In this study we used the Ukrainian model of FRAX [14], which was developed a couple of years ago, and used three different approaches in our calculation (with BMI and BMD and including PD as a cause of secondary osteoporosis). We revealed the increased 10-year probabilities of MOF and HF in patients with PD using all approaches despite the absence of significant differences in age, height, and weight parameters and absence of rheumatoid arthritis and glucocorticoids use (which was included in FRAX) in all subjects from both groups. Also, we found that despite of the significant differences in FRAX indices calculated without or with BMD, small quantity of patients with PD (5%) required antiosteoporotic treatment (despite the fact that 51.7% of them have previous fractures) when PD was not included as a reason of secondary osteoporosis. Inclusion of this risk factor in this model increased the requirement of antiosteoporotic treatment from 5 to 28% (without any additional examination) and increased the requirement in additional DXA examination from 50 to 68%.
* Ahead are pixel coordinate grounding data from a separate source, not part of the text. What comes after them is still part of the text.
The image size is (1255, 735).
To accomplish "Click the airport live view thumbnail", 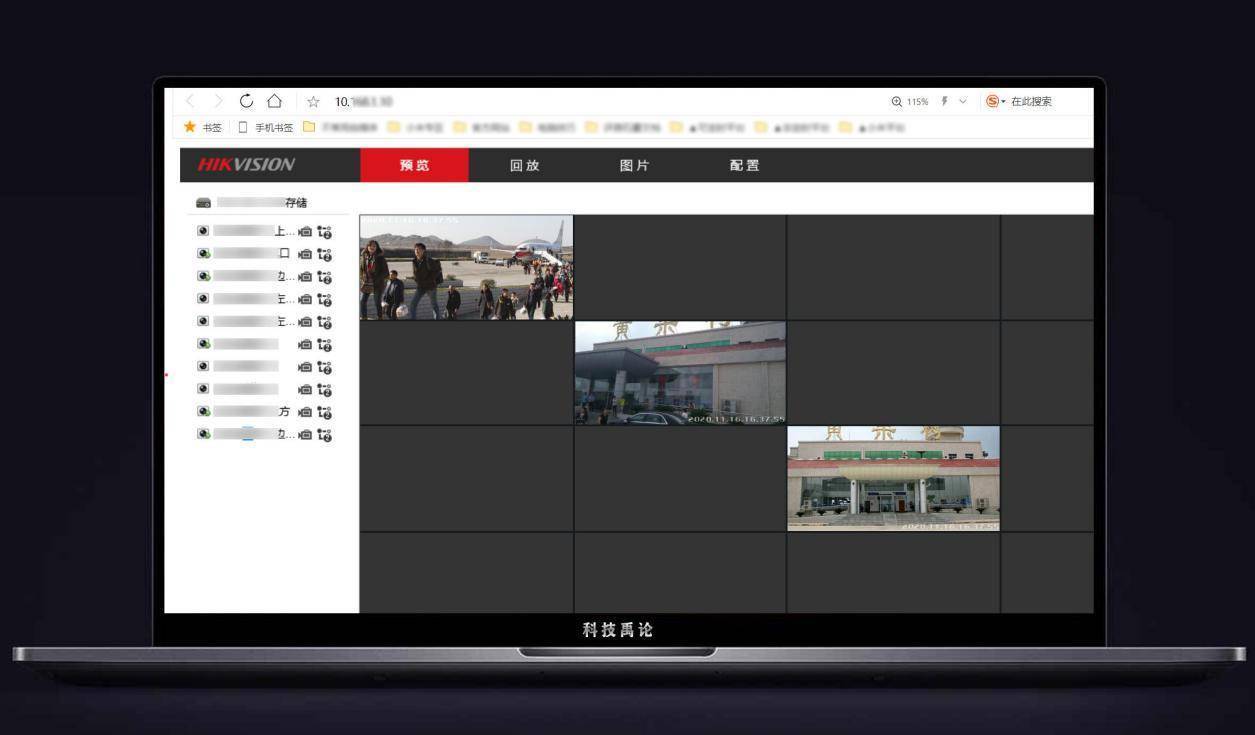I will click(465, 265).
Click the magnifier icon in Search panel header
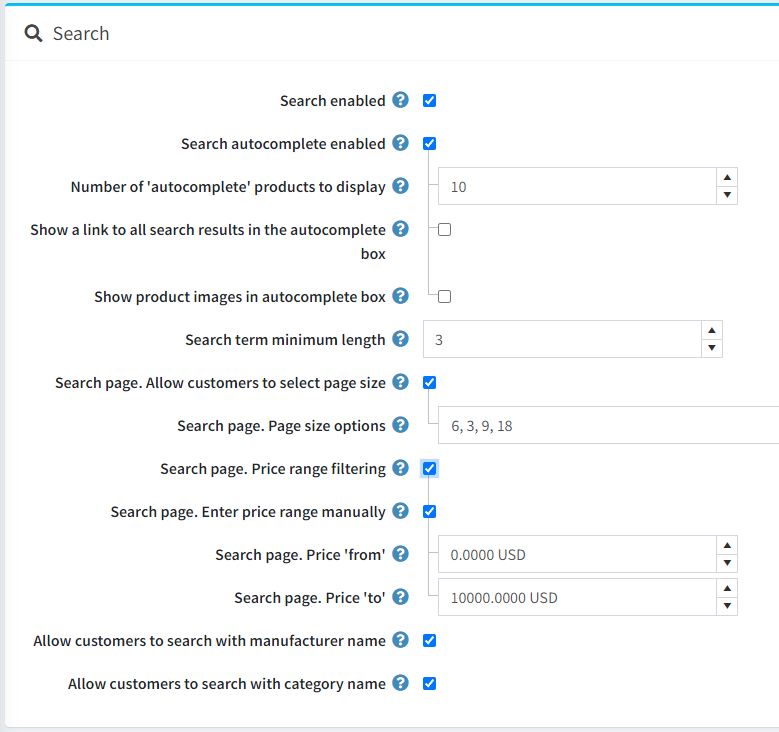Screen dimensions: 779x732 coord(34,34)
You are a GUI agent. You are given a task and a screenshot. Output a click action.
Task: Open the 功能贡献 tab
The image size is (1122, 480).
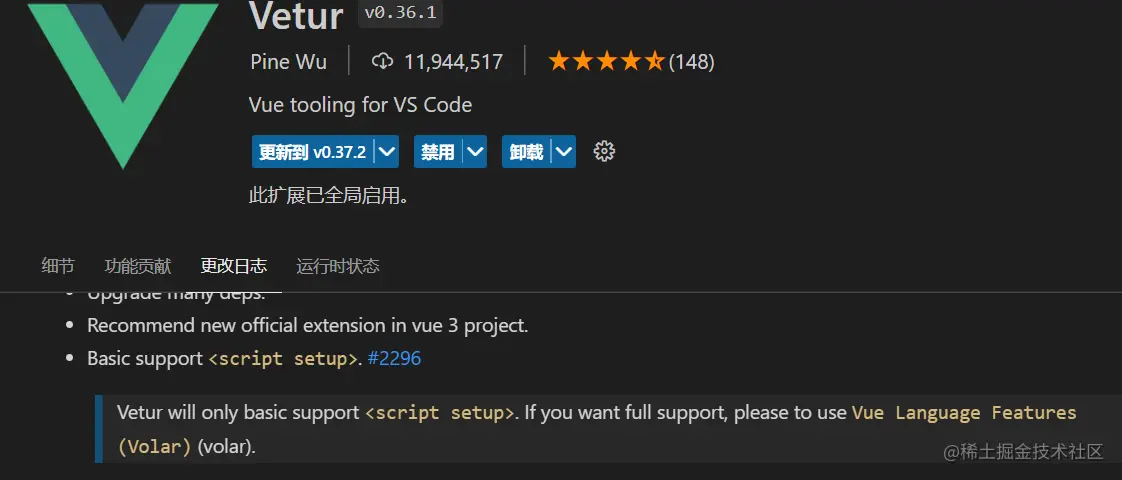click(138, 266)
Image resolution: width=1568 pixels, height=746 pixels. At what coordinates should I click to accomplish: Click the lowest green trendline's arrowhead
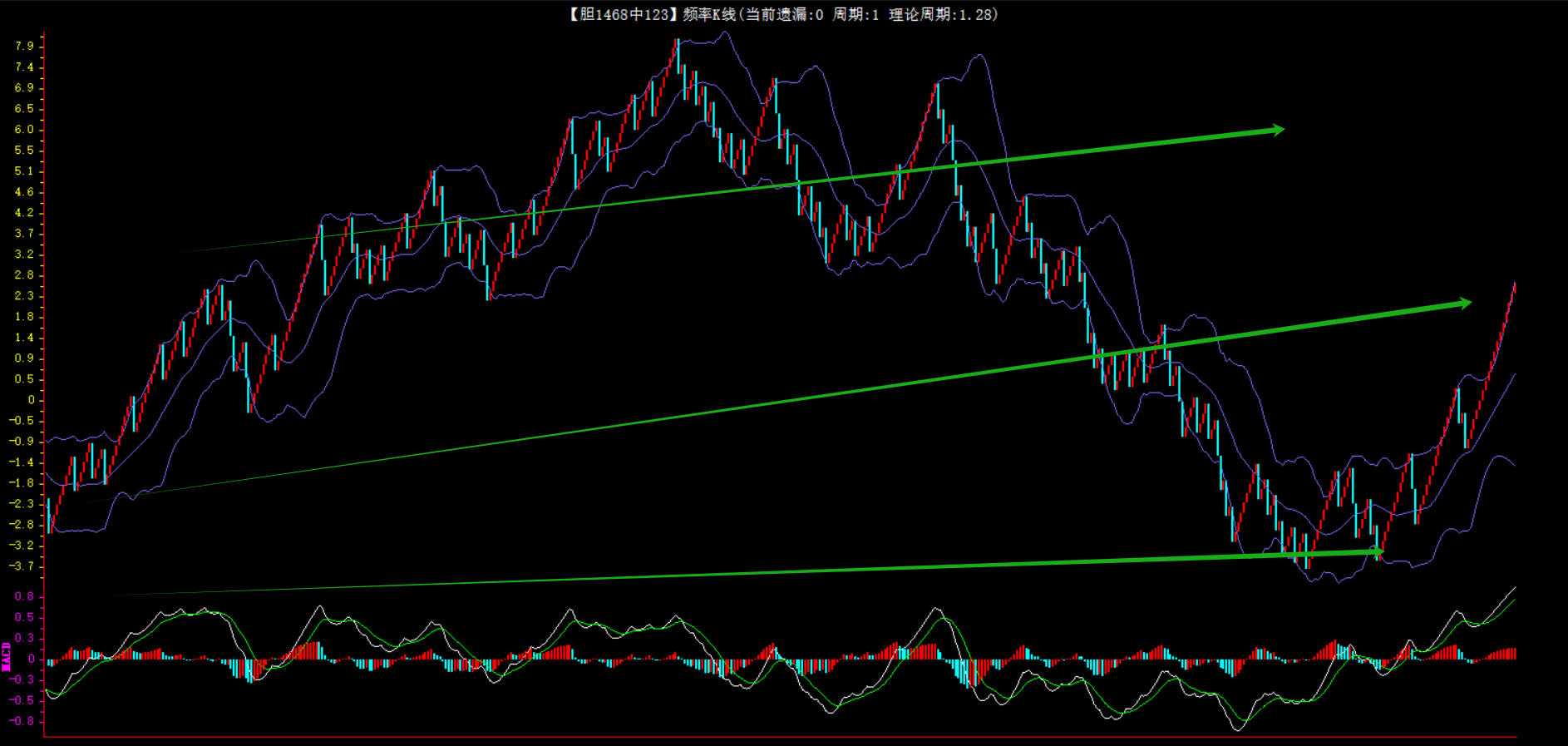coord(1376,551)
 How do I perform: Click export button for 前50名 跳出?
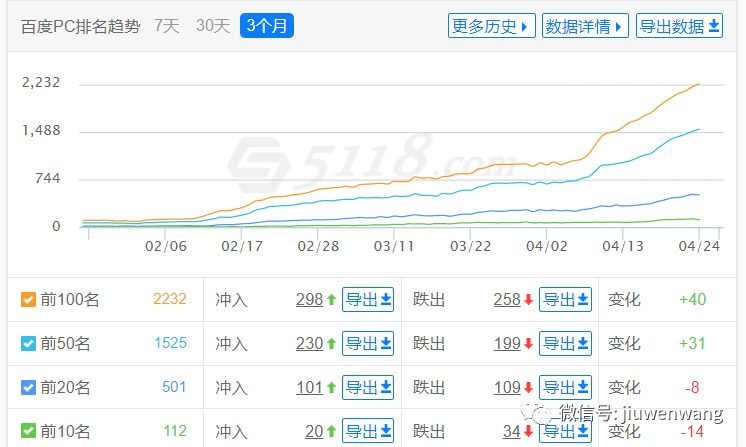pyautogui.click(x=566, y=344)
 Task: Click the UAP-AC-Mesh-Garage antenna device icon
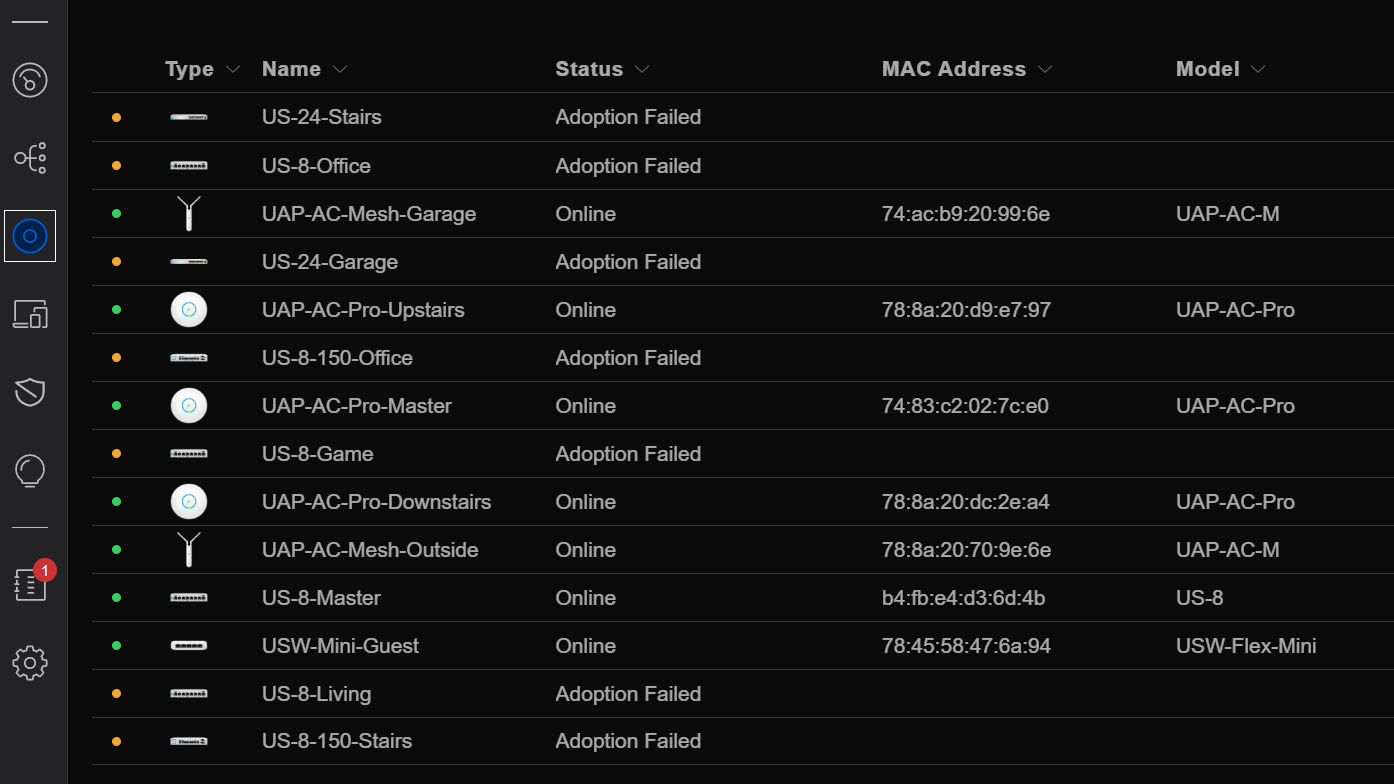click(188, 214)
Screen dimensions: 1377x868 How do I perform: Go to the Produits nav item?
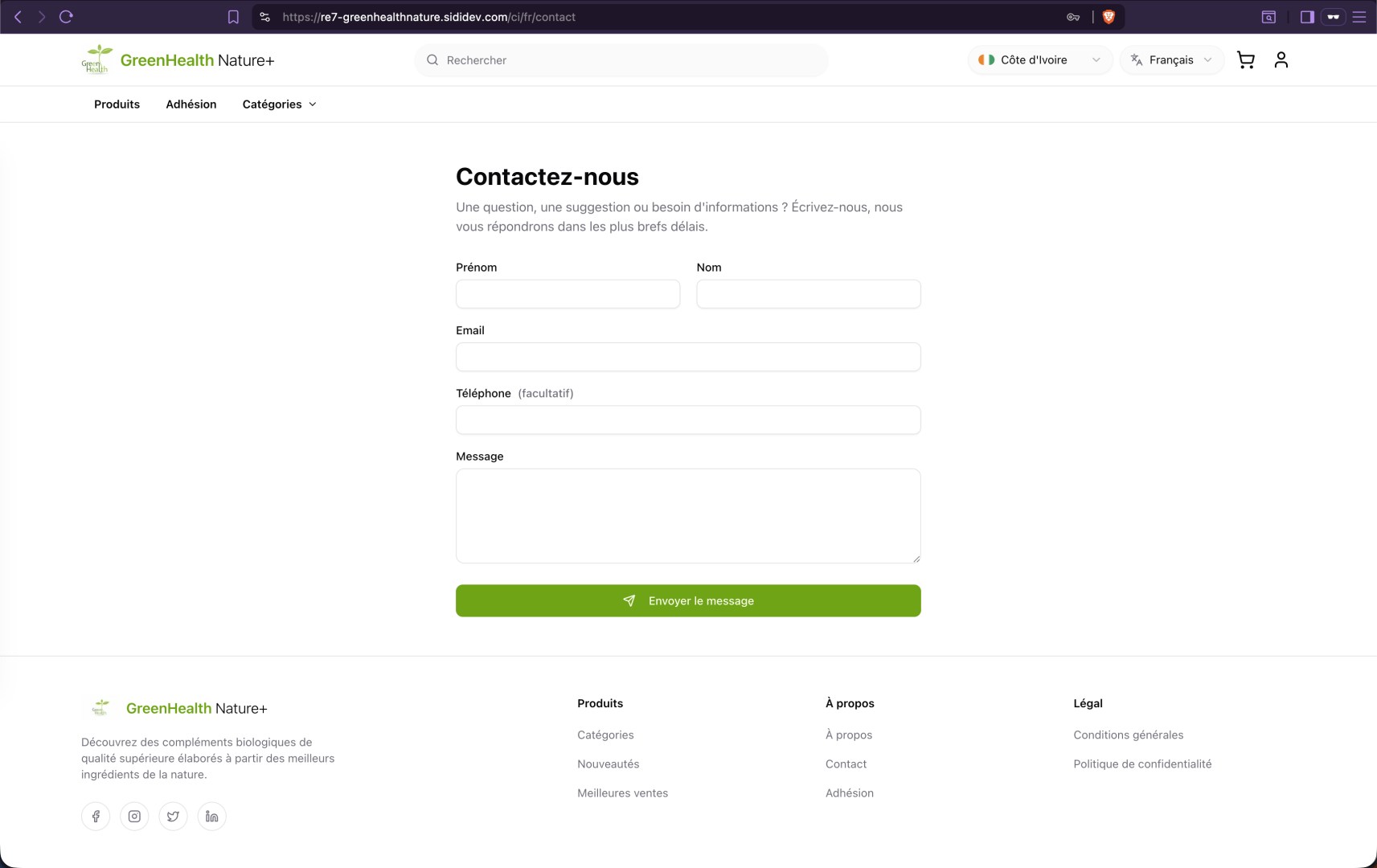[117, 104]
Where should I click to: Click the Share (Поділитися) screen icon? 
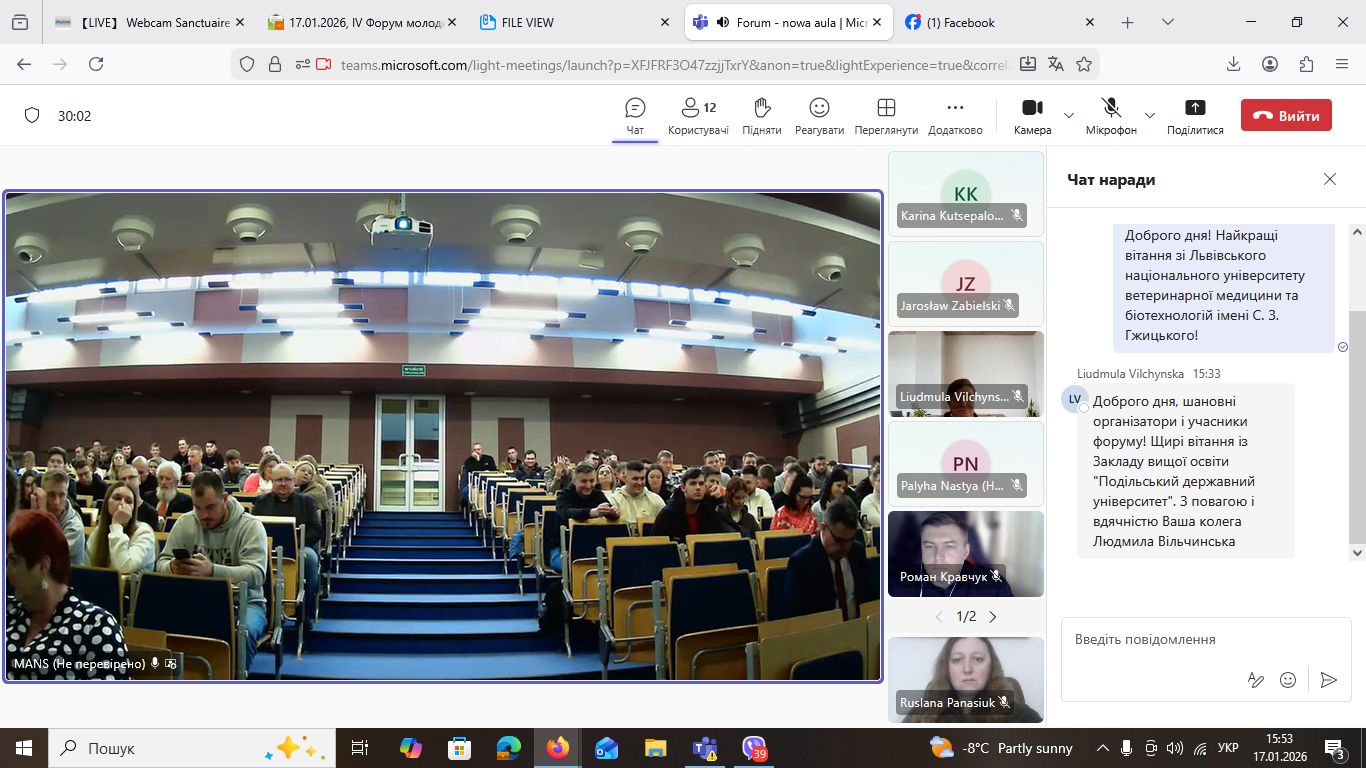pyautogui.click(x=1194, y=115)
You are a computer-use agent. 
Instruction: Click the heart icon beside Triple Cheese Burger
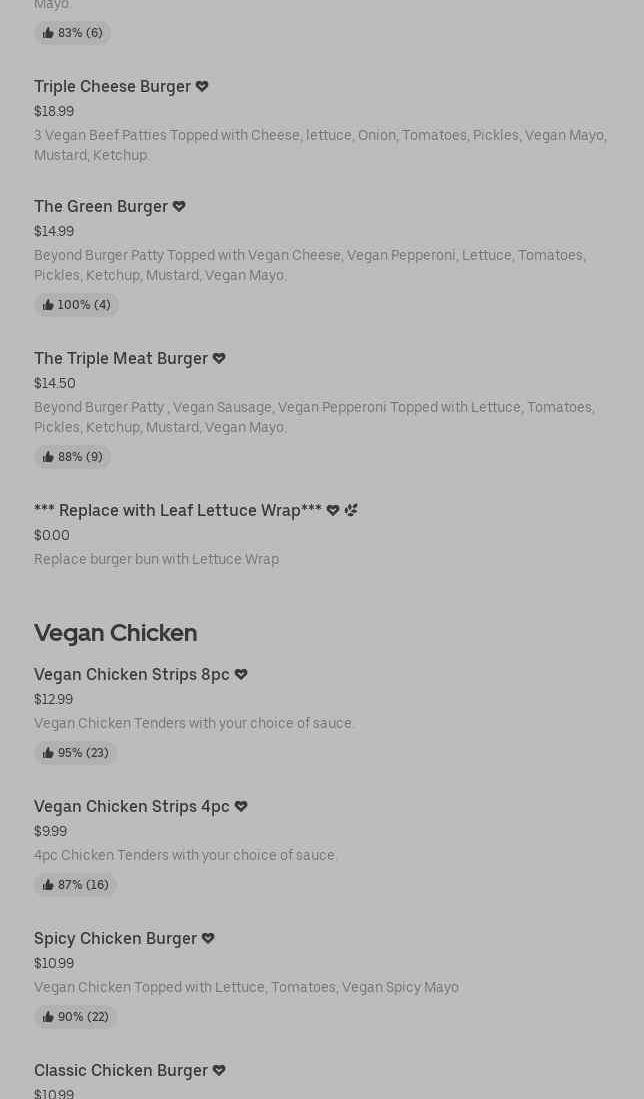click(x=202, y=86)
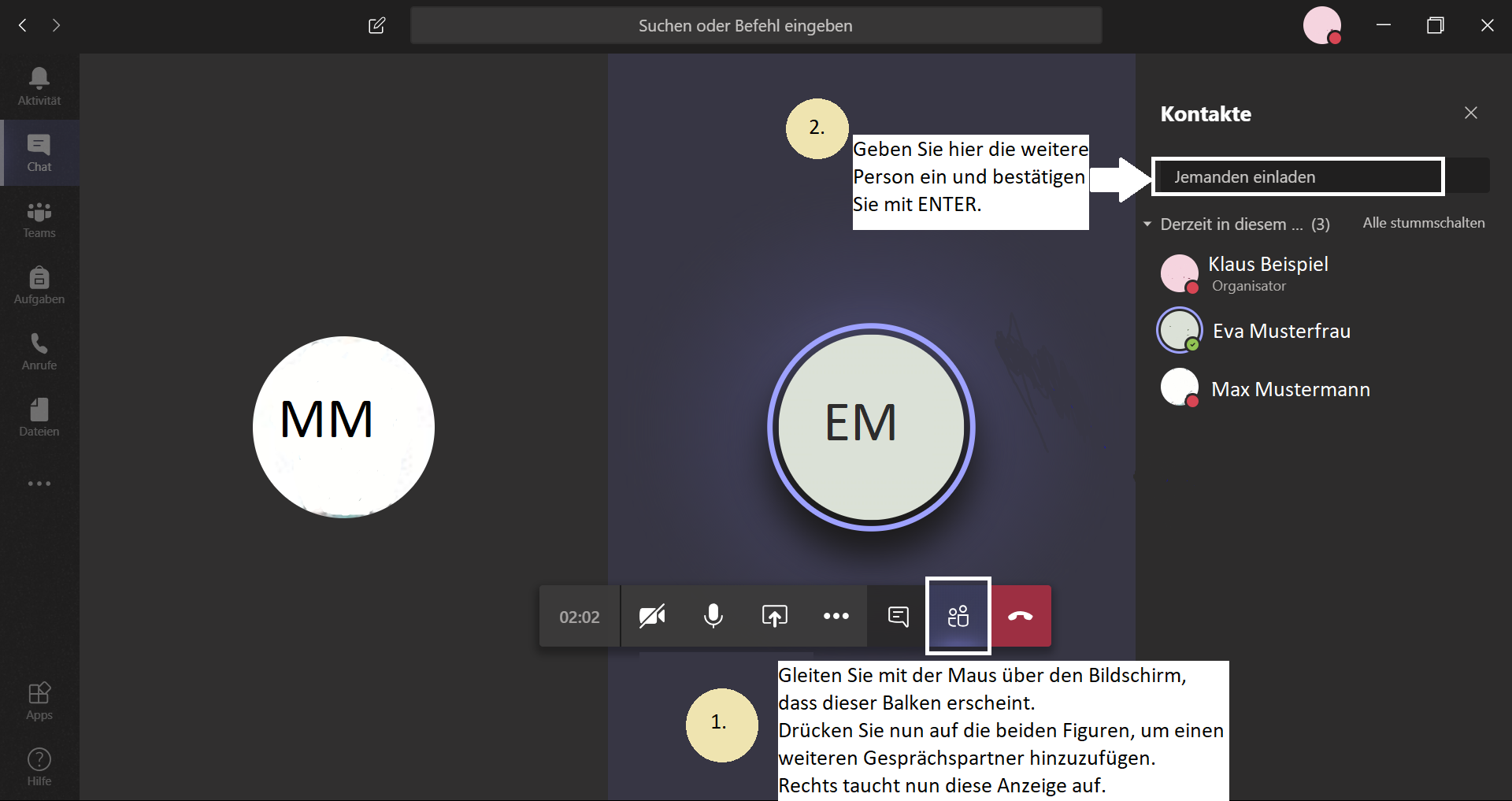
Task: Open Aufgaben in the sidebar
Action: point(39,286)
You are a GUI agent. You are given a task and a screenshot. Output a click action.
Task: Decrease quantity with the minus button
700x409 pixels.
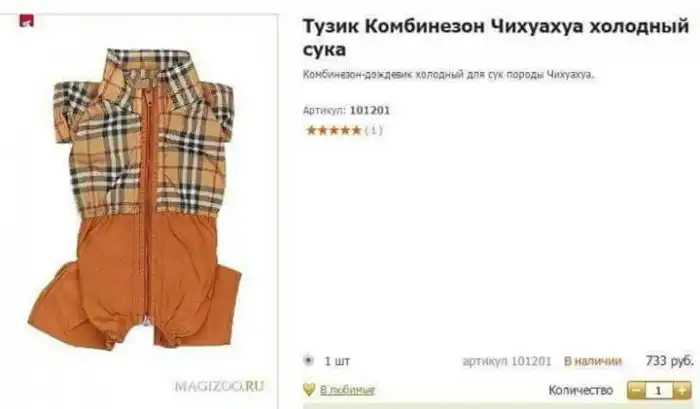(x=636, y=390)
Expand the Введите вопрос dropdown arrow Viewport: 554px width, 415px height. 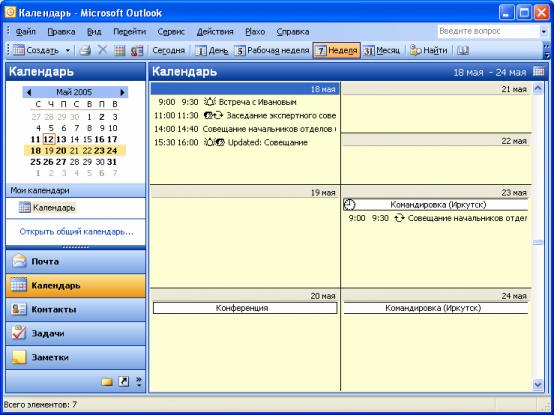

The limitations of our study were being of a cross-sectional design, the sample size, and inclusion of only patients with second and third stages of disease (according to the H and Y) without severe motor and postural disturbances. Further large-scale longitudinal studies are required to find the association between PD and osteoporosis more fully for determining bone-safe strategy for women with PD.

5. Conclusion

The results of our study demonstrated the significant difference between the BMD indices at lumbar spine, femoral neck, distal radius, and total body in PD females compared to control group. The frequency of osteoporotic fractures in PD subjects was higher compared to women of control group (51.7 and 11.3%, respectively) with prevalence of vertebral fractures in females with PD (52.6% among all fractures). 47.4% of the females have combined VFs; 74.2% of vertebral fractures are in thoracic part of the spine and 73.7% are wedge ones. FRAX indices for major osteoporotic fractures and hip fracture were higher in PD women compared to control group. Inclusion of PD in the FRAX calculation increased the requirement of antiosteoporotic treatment from 5 to 28% (without additional examination) and increased the need of additional BMD measurement from 50 to 68%. The anterior/posterior height ratios (Th8–Th11) measured by VFA in PD females without confirmed vertebral deformities were significantly lower compared to indices of control group. Neurologists should pay attention to the osteoporosis risk in PD women, and adequate preventive strategies should be taken in order to maintain bone health and decrease the risk of the future fractures due to osteoporosis.

Data Availability

All data used to support the results of this study are stored at and available from the corresponding author upon request.

Disclosure

Some preliminary results of the study have been presented at the WCO-IOF-ESCEO World Congress on Osteoporosis, Osteoarthritis and Musculoskeletal Diseases (Malaga, Spain, 04.2016) and IOF-Regional 6th Asia-Pacific Osteoporosis Meeting (Singapore, Singapore, 11.2016).

Conflicts of Interest

The authors declare no conflicts of interest.

Authors’ Contributions

M. Bystrytska, V. Povoroznyuk, and I. Karaban conceived and designed the study. M. Bystrytska and N. Karasevich were involved in participant recruitment. M. Bystrytska and N. Grygorieva were involved in data collection and entry. M. Bystrytska provided the VFA measurement. M. Bystrytska, V. Povoroznyuk, and N. Grygorieva provided access to research tools and input on analysis and interpretation. M. Bystrytska accepts responsibility for integrity of the data. All authors have read and approved the manuscript.

Acknowledgments

The authors are grateful for the collaboration of the scientists of departments who helped to gather this information and performed DXA measurement.